Stored items
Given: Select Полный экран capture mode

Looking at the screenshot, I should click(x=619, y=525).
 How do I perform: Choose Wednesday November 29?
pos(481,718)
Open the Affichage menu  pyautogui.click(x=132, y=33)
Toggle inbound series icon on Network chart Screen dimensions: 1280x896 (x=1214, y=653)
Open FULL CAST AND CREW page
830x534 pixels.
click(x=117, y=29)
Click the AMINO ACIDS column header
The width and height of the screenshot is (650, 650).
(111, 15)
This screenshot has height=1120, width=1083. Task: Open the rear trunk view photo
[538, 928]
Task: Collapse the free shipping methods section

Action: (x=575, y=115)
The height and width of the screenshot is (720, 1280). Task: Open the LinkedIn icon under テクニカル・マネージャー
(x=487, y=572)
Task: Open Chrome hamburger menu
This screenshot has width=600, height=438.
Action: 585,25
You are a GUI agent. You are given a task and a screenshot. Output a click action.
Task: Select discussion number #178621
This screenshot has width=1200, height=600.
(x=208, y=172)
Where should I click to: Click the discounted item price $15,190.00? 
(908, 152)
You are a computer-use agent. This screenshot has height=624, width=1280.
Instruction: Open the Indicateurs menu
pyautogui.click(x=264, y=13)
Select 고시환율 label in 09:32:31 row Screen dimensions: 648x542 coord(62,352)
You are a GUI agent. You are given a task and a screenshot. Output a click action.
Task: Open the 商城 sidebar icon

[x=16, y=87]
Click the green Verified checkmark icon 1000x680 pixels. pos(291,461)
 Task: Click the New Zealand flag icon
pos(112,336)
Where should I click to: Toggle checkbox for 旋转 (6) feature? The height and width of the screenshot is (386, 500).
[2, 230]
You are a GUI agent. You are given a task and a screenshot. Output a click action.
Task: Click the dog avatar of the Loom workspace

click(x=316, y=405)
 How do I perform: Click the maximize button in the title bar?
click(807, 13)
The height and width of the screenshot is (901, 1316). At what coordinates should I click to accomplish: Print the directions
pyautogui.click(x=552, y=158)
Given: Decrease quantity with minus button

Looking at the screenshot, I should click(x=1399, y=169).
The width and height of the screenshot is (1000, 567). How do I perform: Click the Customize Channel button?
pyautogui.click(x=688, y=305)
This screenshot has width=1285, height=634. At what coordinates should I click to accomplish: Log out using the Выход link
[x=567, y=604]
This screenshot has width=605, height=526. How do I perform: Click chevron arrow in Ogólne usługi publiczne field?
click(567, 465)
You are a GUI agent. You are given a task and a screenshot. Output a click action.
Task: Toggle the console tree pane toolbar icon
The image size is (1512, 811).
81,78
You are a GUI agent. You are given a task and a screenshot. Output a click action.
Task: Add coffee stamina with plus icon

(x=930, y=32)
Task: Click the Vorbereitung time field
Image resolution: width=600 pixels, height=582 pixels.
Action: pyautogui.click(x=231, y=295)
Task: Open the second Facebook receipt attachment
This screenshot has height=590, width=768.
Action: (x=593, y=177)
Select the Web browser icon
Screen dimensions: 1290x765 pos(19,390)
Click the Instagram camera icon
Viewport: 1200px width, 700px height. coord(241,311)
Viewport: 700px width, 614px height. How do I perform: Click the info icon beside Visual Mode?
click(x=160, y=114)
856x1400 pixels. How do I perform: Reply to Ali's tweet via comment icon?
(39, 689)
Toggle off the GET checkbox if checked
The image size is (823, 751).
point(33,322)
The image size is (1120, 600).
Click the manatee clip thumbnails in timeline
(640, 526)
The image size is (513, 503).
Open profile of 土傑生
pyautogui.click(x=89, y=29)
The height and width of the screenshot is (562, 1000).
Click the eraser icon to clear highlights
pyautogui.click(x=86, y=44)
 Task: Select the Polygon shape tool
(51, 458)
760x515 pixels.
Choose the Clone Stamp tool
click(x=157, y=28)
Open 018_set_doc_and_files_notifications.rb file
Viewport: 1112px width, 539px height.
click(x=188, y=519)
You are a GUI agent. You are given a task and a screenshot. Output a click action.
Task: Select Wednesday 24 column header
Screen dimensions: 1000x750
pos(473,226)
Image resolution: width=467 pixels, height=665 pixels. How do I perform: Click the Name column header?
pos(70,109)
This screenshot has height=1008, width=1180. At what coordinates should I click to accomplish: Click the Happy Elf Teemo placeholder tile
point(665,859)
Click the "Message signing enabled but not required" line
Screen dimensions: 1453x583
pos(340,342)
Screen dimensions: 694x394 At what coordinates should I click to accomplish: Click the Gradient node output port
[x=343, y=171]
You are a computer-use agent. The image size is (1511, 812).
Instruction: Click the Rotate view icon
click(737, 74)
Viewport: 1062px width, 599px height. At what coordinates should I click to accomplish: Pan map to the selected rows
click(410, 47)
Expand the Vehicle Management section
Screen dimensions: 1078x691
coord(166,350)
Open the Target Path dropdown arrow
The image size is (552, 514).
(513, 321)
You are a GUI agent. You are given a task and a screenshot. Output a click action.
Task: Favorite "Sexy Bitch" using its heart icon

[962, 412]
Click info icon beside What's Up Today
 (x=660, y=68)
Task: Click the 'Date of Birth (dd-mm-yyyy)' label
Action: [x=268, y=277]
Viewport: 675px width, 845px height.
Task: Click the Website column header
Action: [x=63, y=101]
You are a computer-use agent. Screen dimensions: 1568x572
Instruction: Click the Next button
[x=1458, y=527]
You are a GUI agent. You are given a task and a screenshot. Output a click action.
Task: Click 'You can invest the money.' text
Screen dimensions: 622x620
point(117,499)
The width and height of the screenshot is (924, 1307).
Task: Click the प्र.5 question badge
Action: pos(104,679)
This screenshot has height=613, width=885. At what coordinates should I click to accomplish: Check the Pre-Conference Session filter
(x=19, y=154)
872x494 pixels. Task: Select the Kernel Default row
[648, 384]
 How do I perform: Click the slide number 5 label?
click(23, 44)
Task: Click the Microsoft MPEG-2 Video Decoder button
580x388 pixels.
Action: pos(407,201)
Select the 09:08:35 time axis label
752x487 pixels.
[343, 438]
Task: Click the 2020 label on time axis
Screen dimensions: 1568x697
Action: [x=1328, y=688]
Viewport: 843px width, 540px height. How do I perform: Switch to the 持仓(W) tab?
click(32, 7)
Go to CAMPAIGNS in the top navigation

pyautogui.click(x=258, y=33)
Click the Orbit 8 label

**What the task asks**.
Could every entry be given again exactly, with no line skipped?

**Answer for this exercise**.
Given: Select Полный экран capture mode

Looking at the screenshot, I should click(x=619, y=525).
 How do I perform: Choose Wednesday November 29?
pos(481,718)
Open the Affichage menu  pyautogui.click(x=132, y=33)
Toggle inbound series icon on Network chart Screen dimensions: 1280x896 (x=1214, y=653)
Open FULL CAST AND CREW page
830x534 pixels.
click(x=117, y=29)
Click the AMINO ACIDS column header
The width and height of the screenshot is (650, 650).
(111, 15)
This screenshot has height=1120, width=1083. Task: Open the rear trunk view photo
[538, 928]
Task: Collapse the free shipping methods section

Action: (x=575, y=115)
The height and width of the screenshot is (720, 1280). Task: Open the LinkedIn icon under テクニカル・マネージャー
(x=487, y=572)
Task: Open Chrome hamburger menu
This screenshot has width=600, height=438.
Action: 585,25
You are a GUI agent. You are given a task and a screenshot. Output a click action.
Task: Select discussion number #178621
This screenshot has width=1200, height=600.
(x=208, y=172)
Where should I click to: Click the discounted item price $15,190.00? 
(908, 152)
You are a computer-use agent. This screenshot has height=624, width=1280.
Instruction: Open the Indicateurs menu
pyautogui.click(x=264, y=13)
Select 고시환율 label in 09:32:31 row Screen dimensions: 648x542 coord(62,352)
You are a GUI agent. You are given a task and a screenshot. Output a click action.
Task: Open the 商城 sidebar icon

[x=16, y=87]
Click the green Verified checkmark icon 1000x680 pixels. pos(291,461)
 Task: Click the New Zealand flag icon
pos(112,336)
Where should I click to: Toggle checkbox for 旋转 (6) feature? The height and width of the screenshot is (386, 500).
[2, 230]
You are a GUI agent. You are given a task and a screenshot. Output a click action.
Task: Click the dog avatar of the Loom workspace

click(x=316, y=405)
 How do I perform: Click the maximize button in the title bar?
click(807, 13)
The height and width of the screenshot is (901, 1316). At what coordinates should I click to accomplish: Print the directions
pyautogui.click(x=552, y=158)
Given: Decrease quantity with minus button

Looking at the screenshot, I should click(x=1399, y=169).
The width and height of the screenshot is (1000, 567). How do I perform: Click the Customize Channel button?
pyautogui.click(x=688, y=305)
This screenshot has width=1285, height=634. At what coordinates should I click to accomplish: Log out using the Выход link
[x=567, y=604]
This screenshot has width=605, height=526. How do I perform: Click chevron arrow in Ogólne usługi publiczne field?
click(567, 465)
You are a GUI agent. You are given a task and a screenshot. Output a click action.
Task: Toggle the console tree pane toolbar icon
The image size is (1512, 811).
81,78
You are a GUI agent. You are given a task and a screenshot. Output a click action.
Task: Add coffee stamina with plus icon

(x=930, y=32)
Task: Click the Vorbereitung time field
Image resolution: width=600 pixels, height=582 pixels.
Action: pyautogui.click(x=231, y=295)
Task: Open the second Facebook receipt attachment
This screenshot has height=590, width=768.
Action: (x=593, y=177)
Select the Web browser icon
Screen dimensions: 1290x765 pos(19,390)
Click the Instagram camera icon
Viewport: 1200px width, 700px height. coord(241,311)
Viewport: 700px width, 614px height. How do I perform: Click the info icon beside Visual Mode?
click(x=160, y=114)
856x1400 pixels. How do I perform: Reply to Ali's tweet via comment icon?
(39, 689)
Toggle off the GET checkbox if checked
The image size is (823, 751).
point(33,322)
The image size is (1120, 600).
Click the manatee clip thumbnails in timeline
(640, 526)
The image size is (513, 503).
Open profile of 土傑生
pyautogui.click(x=89, y=29)
The height and width of the screenshot is (562, 1000).
Click the eraser icon to clear highlights
pyautogui.click(x=86, y=44)
 Task: Select the Polygon shape tool
(51, 458)
760x515 pixels.
Choose the Clone Stamp tool
click(x=157, y=28)
Open 018_set_doc_and_files_notifications.rb file
Viewport: 1112px width, 539px height.
click(x=188, y=519)
You are a GUI agent. You are given a task and a screenshot. Output a click action.
Task: Select Wednesday 24 column header
Screen dimensions: 1000x750
pos(473,226)
Image resolution: width=467 pixels, height=665 pixels. How do I perform: Click the Name column header?
pos(70,109)
This screenshot has height=1008, width=1180. At what coordinates should I click to accomplish: Click the Happy Elf Teemo placeholder tile
point(665,859)
Click the "Message signing enabled but not required" line
Screen dimensions: 1453x583
pos(340,342)
Screen dimensions: 694x394 At what coordinates should I click to accomplish: Click the Gradient node output port
[x=343, y=171]
You are a computer-use agent. The image size is (1511, 812).
Instruction: Click the Rotate view icon
click(737, 74)
Viewport: 1062px width, 599px height. At what coordinates should I click to accomplish: Pan map to the selected rows
click(410, 47)
Expand the Vehicle Management section
Screen dimensions: 1078x691
coord(166,350)
Open the Target Path dropdown arrow
The image size is (552, 514).
(513, 321)
You are a GUI agent. You are given a task and a screenshot. Output a click action.
Task: Favorite "Sexy Bitch" using its heart icon

[962, 412]
Click info icon beside What's Up Today
 (x=660, y=68)
Task: Click the 'Date of Birth (dd-mm-yyyy)' label
Action: [x=268, y=277]
Viewport: 675px width, 845px height.
Task: Click the Website column header
Action: [x=63, y=101]
You are a computer-use agent. Screen dimensions: 1568x572
Instruction: Click the Next button
[x=1458, y=527]
You are a GUI agent. You are given a task and a screenshot. Output a click action.
Task: Click 'You can invest the money.' text
Screen dimensions: 622x620
point(117,499)
The width and height of the screenshot is (924, 1307).
Task: Click the प्र.5 question badge
Action: pos(104,679)
This screenshot has height=613, width=885. At what coordinates should I click to accomplish: Check the Pre-Conference Session filter
(x=19, y=154)
872x494 pixels. Task: Select the Kernel Default row
[648, 384]
 How do I perform: Click the slide number 5 label?
click(23, 44)
Task: Click the Microsoft MPEG-2 Video Decoder button
580x388 pixels.
Action: pos(407,201)
Select the 09:08:35 time axis label
752x487 pixels.
[343, 438]
Task: Click the 2020 label on time axis
Screen dimensions: 1568x697
Action: [x=1328, y=688]
Viewport: 843px width, 540px height. How do I perform: Switch to the 持仓(W) tab?
click(32, 7)
Go to CAMPAIGNS in the top navigation

pyautogui.click(x=258, y=33)
Click the Orbit 8 label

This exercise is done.